In order to get credit, you need a solid credit score. But you can’t improve your credit score without credit. One solution to that catch-22 is a secured credit card, which has you put money down as a security deposit in exchange for a line of credit. If, for some reason, you can’t repay the amount you’ve charged, the lender can take that part of the deposit to cover it.
But as the borrower, you’ll likely have questions about how things will work on your end. The secured credit card is good for the lender because the money you spend is covered by the deposit, but it’s also good for you as a borrower. It lets you work to build credit so that you can eventually qualify for the credit cards and other loans you want. But before you sign on the dotted line, you should learn a little more about how the card will work.
The Cash Deposit
If you apply for an apartment, the landlord will often want a refundable deposit to cover any damage or cleaning fees when you move out. A secured credit card works similarly in that you put money down and draw on that deposit when you make purchases.
The amount of the deposit required depends on the creditor, but it can range from $49-$2,000 or more. Usually, your credit line is equal to the amount you put down, so the sole reason for getting one of these cards is to build credit.

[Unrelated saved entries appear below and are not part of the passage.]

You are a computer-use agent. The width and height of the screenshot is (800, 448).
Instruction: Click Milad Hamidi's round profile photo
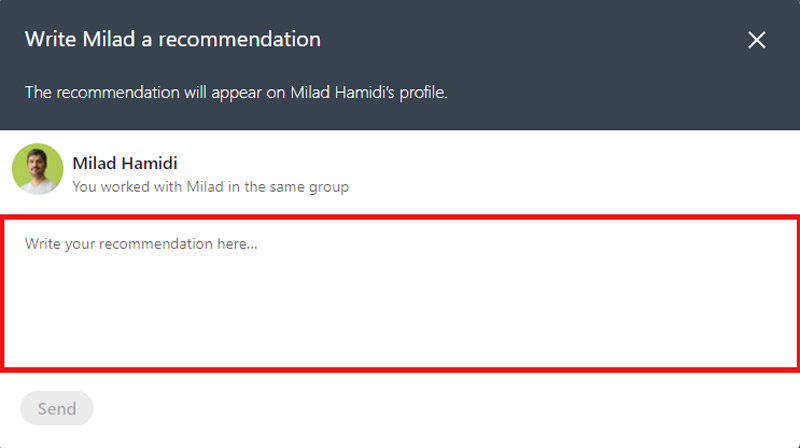coord(38,169)
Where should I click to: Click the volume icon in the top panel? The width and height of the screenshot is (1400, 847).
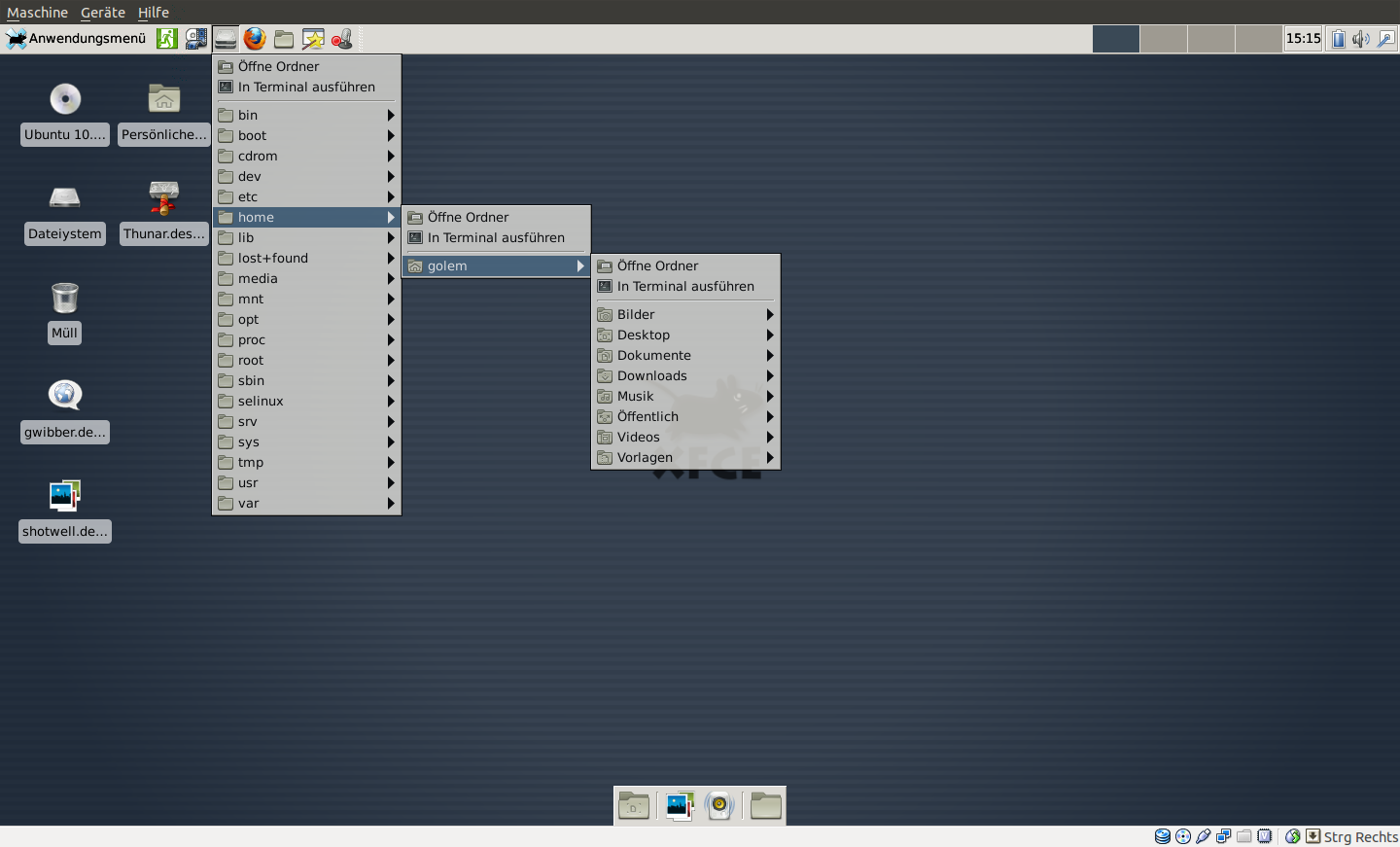tap(1360, 39)
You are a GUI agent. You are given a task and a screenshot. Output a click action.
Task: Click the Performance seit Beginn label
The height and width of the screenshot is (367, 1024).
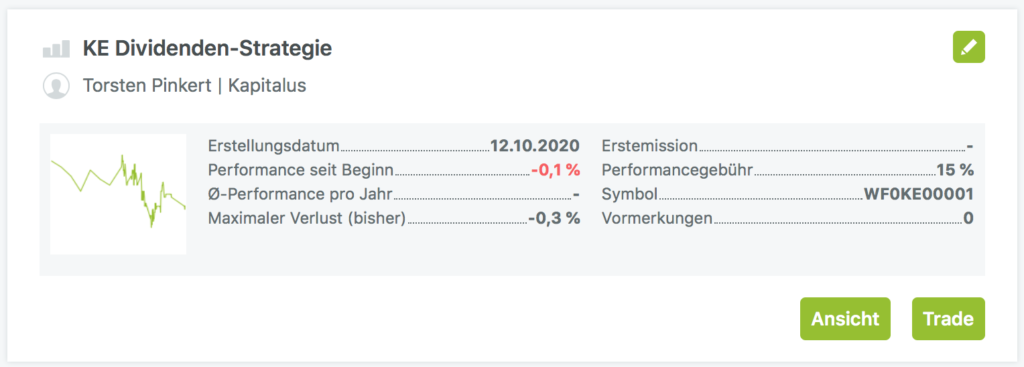301,170
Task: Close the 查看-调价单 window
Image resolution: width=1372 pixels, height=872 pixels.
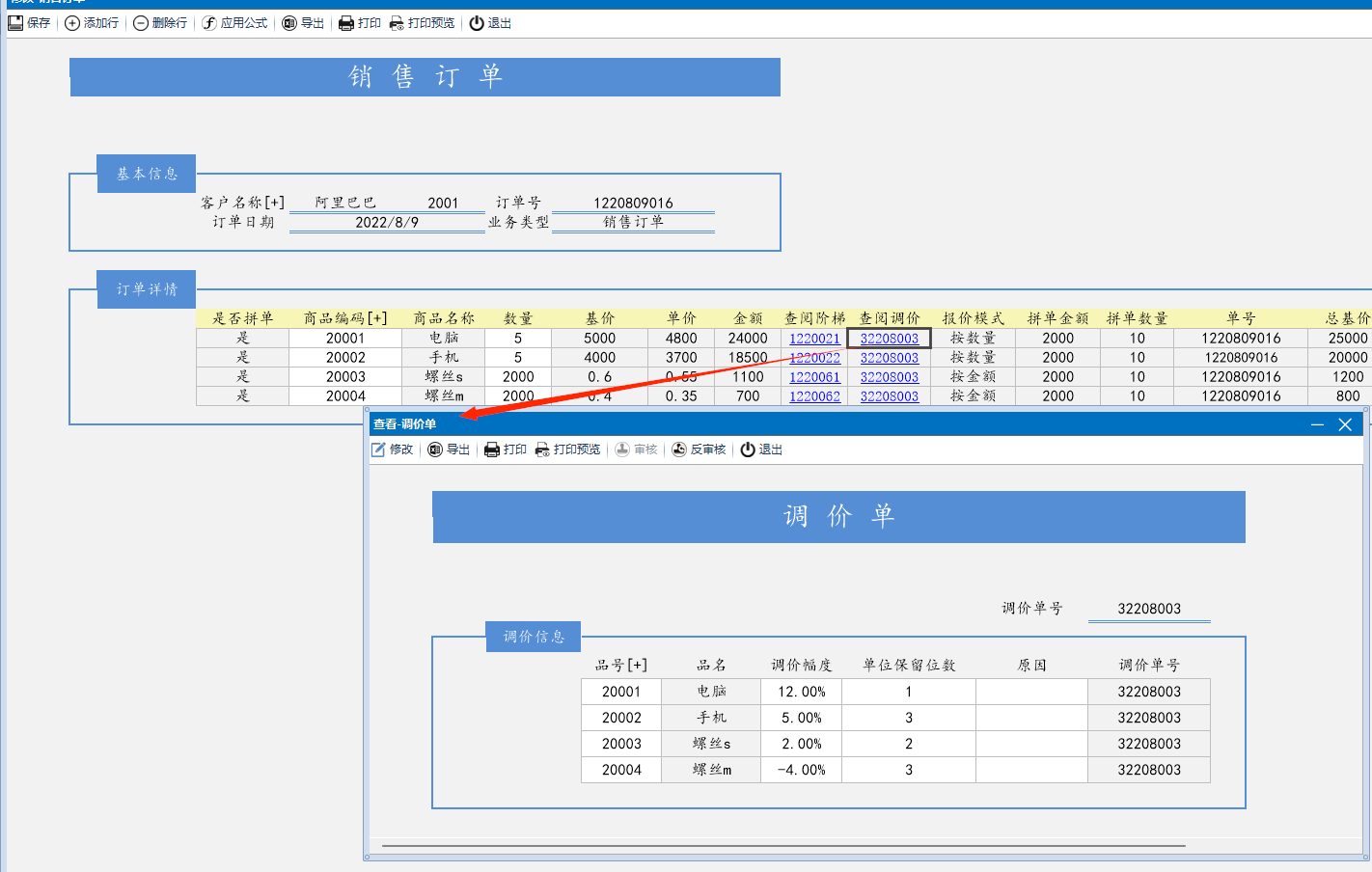Action: (x=1345, y=424)
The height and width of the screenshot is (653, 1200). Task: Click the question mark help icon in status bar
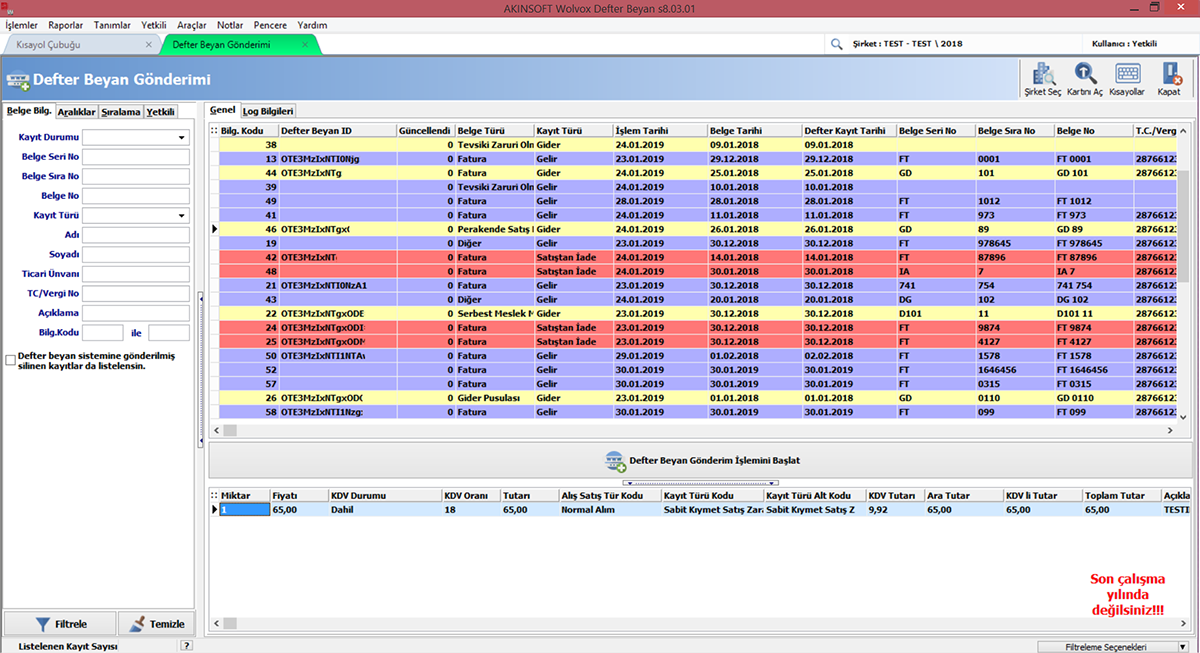tap(186, 646)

Upgrading to an Unsecured Card
Almost as soon as you get your secured card, you’ll likely wonder how long it takes to qualify for an unsecured line of credit. Although terms can vary, you probably will be required to make 12 months of on-time monthly payments before your lender will let you upgrade.
Throughout this timeframe, you should also keep an eye on your credit score, since owing more than 30 percent in a given month can lower it, even if you’re paying on time. Once your credit score is solid, you should be able to apply for a credit card elsewhere if you aren’t happy with the terms your current lender is offering.
Finding a Lender
As you’re looking around for a secured credit card, pay particular attention to fees and security deposit requirements. There are many credit card providers offering competitive rates and terms, so don’t settle for the first one you see.

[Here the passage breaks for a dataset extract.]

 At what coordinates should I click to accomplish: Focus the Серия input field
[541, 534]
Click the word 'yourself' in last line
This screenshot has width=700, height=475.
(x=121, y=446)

Even though you’re required to put down a deposit, you’ll also find lenders offering reward points and cash back on purchases, which will be a huge bonus as you’re trying to build credit. Also check into the rates and perks offered on unsecured credit cards for the lender you choose since the long-term plan is to upgrade once you’ve established credit.
If you’ve decided it’s time to build credit, save up the amount necessary for a cash deposit, then start shopping around. With so many lenders now offering unsecured credit cards, you should be able to find one that accepts the deposit you can afford, while also offering rewards and minimizing fees.